Professor gains grant to study gender in engineering workplaces


In the last week, an Assistant Professor won a highly acclaimed grant from the National Science Foundation to research gender in engineering workplaces and to investigate methods of promoting a more inclusive workforce.

Image result for female engineer

The NSF grant, at just over $500 000 is an extension of two previous grants studying discourses in engineering education, exploring how engineers think and communicate gender in their field and the second on the dynamics of interdisciplinary teams.

The latest grant observing ‘Characterizing gendered socialization of newcomer engineers’ will include an in-depth analysis of the experiences of young women and men at the start of their civil engineering career.

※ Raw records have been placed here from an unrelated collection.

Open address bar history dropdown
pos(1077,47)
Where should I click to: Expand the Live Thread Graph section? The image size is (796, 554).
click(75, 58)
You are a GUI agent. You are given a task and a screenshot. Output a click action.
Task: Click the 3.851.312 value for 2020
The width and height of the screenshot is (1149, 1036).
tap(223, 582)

Professor Kacey Beddoes highlights that nearly 40% of women will leave the science and engineering sector within the first five to ten years of their career (Source: University of Massachusetts Lowell)

An even amount of both women and men will be included within the study, observing their workplace at the start of their career and how this changes over the following four years. The study will investigate social interactions at work, potential barriers and how welcome or excluded they may feel within the work environment.

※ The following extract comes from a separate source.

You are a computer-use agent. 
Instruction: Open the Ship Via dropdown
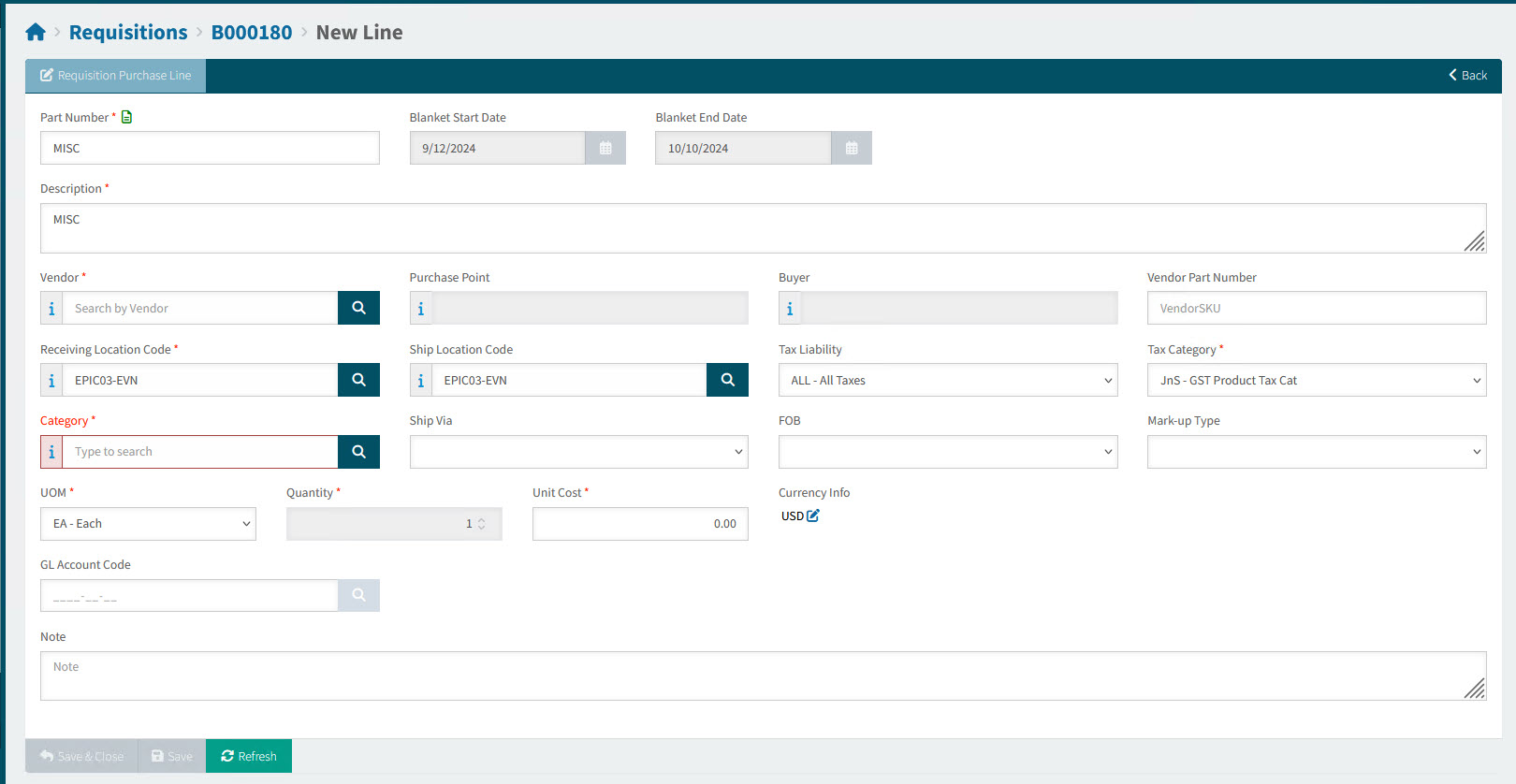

Whilst more money is being invested in attempts to attract more women into science and engineering, the fact is that the disparity is still very prominent. Beddoes believes that previous research on this issue tends to look at women as the root of the problem, rather than highlighting potential gender biases within the industry. Beddoes highlights that her research will focus on the majority populations just as much as women.

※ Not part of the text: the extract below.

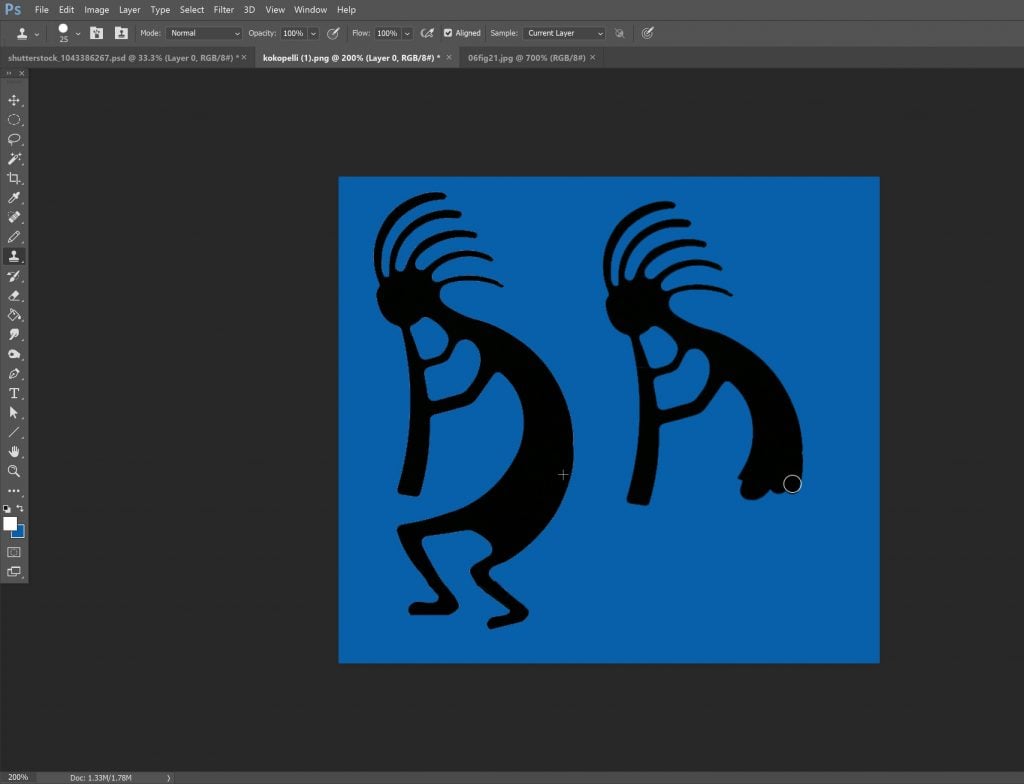Screen dimensions: 1024x784
Task: Toggle airbrush build-up effects
Action: (428, 33)
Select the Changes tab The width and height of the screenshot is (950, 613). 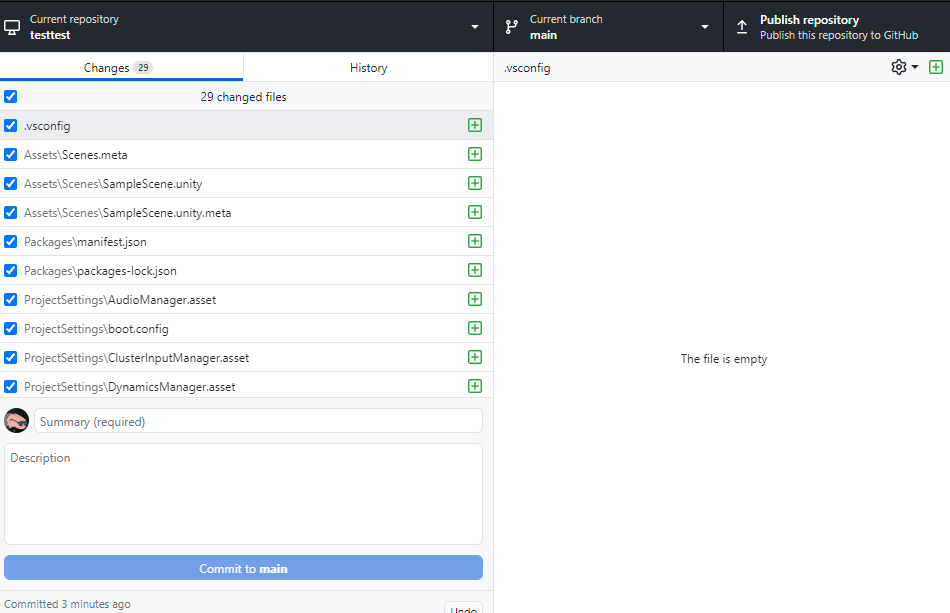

The NSF grant also includes an educational piece where Beddoes will be involved in making recommendations to improve the overall learning experience for future civil engineering students. She will actively teach and promote her research and is currently teaching classes in Gender and Engineering.

Beddoes is an associate of the Center for Women and Work as well as Research in Sociology of Engineering Group which explores how social processes influence the engineering industry.